Given records:
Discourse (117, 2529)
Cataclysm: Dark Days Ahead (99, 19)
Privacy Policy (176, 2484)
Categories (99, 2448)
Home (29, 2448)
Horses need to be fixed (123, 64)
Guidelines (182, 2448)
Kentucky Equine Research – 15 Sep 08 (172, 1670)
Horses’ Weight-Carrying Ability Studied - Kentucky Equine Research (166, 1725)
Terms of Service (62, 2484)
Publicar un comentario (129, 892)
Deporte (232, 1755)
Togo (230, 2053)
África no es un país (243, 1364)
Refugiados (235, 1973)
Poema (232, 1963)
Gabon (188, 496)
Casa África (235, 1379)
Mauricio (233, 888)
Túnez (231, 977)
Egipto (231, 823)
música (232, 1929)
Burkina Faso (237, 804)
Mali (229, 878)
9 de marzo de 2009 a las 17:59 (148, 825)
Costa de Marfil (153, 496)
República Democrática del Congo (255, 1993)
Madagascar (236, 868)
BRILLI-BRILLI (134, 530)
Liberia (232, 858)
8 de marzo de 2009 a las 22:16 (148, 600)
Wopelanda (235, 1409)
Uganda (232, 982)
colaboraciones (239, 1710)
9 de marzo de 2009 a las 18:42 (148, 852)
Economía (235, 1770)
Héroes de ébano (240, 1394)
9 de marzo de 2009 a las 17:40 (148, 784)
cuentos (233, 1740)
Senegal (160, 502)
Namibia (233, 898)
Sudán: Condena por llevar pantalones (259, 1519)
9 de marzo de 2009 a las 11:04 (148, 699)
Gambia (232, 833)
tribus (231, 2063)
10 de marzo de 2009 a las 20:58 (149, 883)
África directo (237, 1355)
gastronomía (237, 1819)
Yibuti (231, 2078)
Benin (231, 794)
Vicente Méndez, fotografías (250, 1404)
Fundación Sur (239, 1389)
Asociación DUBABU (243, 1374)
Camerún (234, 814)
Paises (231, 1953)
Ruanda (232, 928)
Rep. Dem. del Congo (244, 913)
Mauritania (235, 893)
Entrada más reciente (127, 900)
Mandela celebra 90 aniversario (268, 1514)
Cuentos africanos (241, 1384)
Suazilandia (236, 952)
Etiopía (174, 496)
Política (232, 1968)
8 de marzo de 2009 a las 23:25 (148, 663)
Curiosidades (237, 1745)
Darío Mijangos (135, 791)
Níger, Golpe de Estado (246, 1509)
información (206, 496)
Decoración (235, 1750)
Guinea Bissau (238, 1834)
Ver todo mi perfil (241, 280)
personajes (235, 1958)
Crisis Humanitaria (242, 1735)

Exercise details: Having output the line that contains "tribus (231, 2063)", stop. Every line before it, back to the first line of the data, must be reproduced exactly.

Written reply:
Discourse (117, 2529)
Cataclysm: Dark Days Ahead (99, 19)
Privacy Policy (176, 2484)
Categories (99, 2448)
Home (29, 2448)
Horses need to be fixed (123, 64)
Guidelines (182, 2448)
Kentucky Equine Research – 15 Sep 08 (172, 1670)
Horses’ Weight-Carrying Ability Studied - Kentucky Equine Research (166, 1725)
Terms of Service (62, 2484)
Publicar un comentario (129, 892)
Deporte (232, 1755)
Togo (230, 2053)
África no es un país (243, 1364)
Refugiados (235, 1973)
Poema (232, 1963)
Gabon (188, 496)
Casa África (235, 1379)
Mauricio (233, 888)
Túnez (231, 977)
Egipto (231, 823)
música (232, 1929)
Burkina Faso (237, 804)
Mali (229, 878)
9 de marzo de 2009 a las 17:59 (148, 825)
Costa de Marfil (153, 496)
República Democrática del Congo (255, 1993)
Madagascar (236, 868)
BRILLI-BRILLI (134, 530)
Liberia (232, 858)
8 de marzo de 2009 a las 22:16 (148, 600)
Wopelanda (235, 1409)
Uganda (232, 982)
colaboraciones (239, 1710)
9 de marzo de 2009 a las 18:42 (148, 852)
Economía (235, 1770)
Héroes de ébano (240, 1394)
9 de marzo de 2009 a las 17:40 (148, 784)
cuentos (233, 1740)
Senegal (160, 502)
Namibia (233, 898)
Sudán: Condena por llevar pantalones (259, 1519)
9 de marzo de 2009 a las 11:04 (148, 699)
Gambia (232, 833)
tribus (231, 2063)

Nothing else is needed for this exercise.